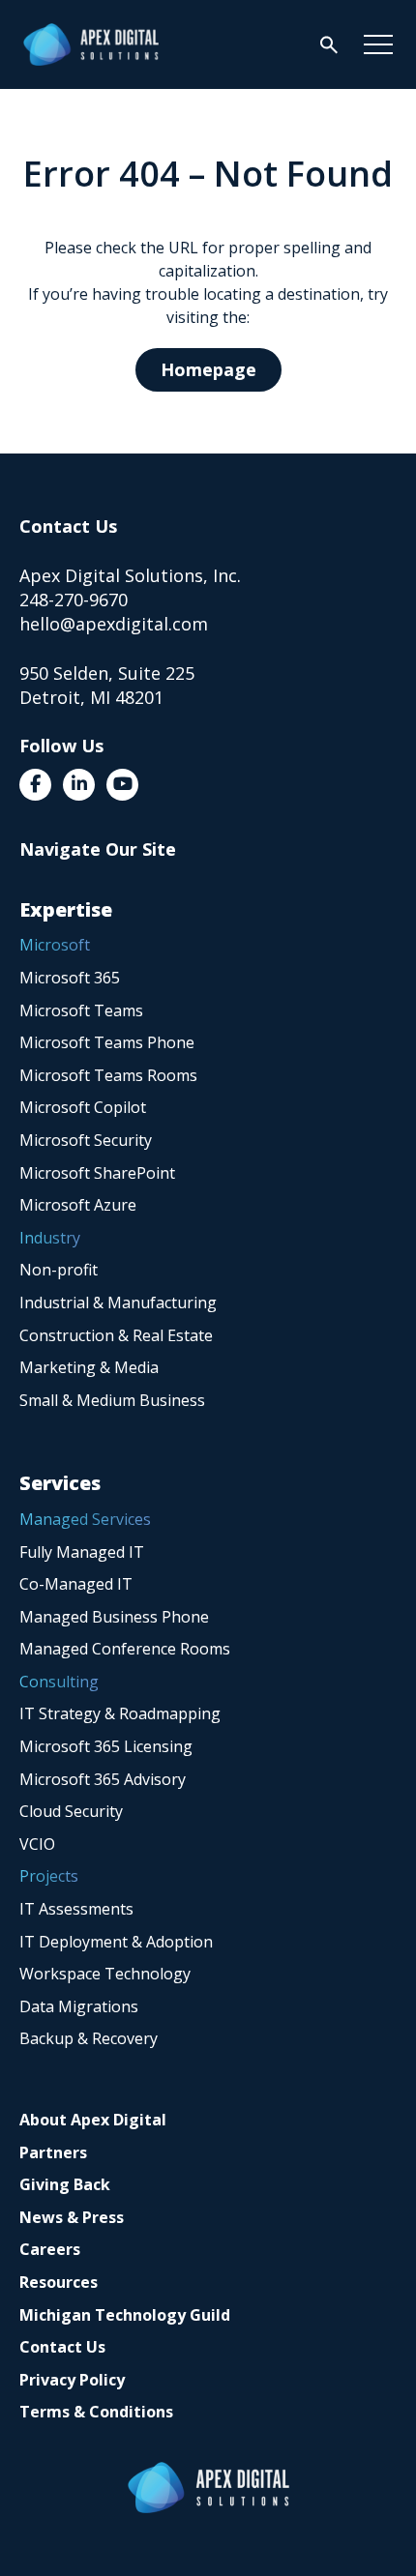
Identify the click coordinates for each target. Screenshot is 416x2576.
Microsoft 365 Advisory (102, 1779)
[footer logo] (208, 2487)
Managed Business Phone (114, 1616)
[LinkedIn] (79, 785)
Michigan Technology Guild (124, 2315)
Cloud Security (71, 1811)
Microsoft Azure (77, 1204)
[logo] (91, 44)
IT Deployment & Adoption (116, 1941)
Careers (49, 2249)
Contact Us (62, 2346)
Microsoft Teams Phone (106, 1042)
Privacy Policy (72, 2379)
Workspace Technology (105, 1973)
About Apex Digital (92, 2119)
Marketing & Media (89, 1367)
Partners (53, 2152)
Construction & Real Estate (116, 1335)
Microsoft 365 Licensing (106, 1746)
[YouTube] (122, 785)
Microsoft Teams (81, 1010)
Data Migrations (78, 2006)
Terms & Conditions (96, 2411)
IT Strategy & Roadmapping (120, 1713)
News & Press (71, 2217)
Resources (58, 2282)
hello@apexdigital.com (113, 623)
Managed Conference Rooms (124, 1648)
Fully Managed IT (81, 1552)
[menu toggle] (378, 44)
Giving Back (64, 2184)
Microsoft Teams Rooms (108, 1075)
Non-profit (58, 1269)
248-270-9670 (73, 599)
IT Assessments (76, 1908)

Exercise objective:
Copy out, from the material above, each line where the word "Phone" is present.

Response for this exercise:
Managed Business Phone (114, 1616)
Microsoft Teams Phone (106, 1042)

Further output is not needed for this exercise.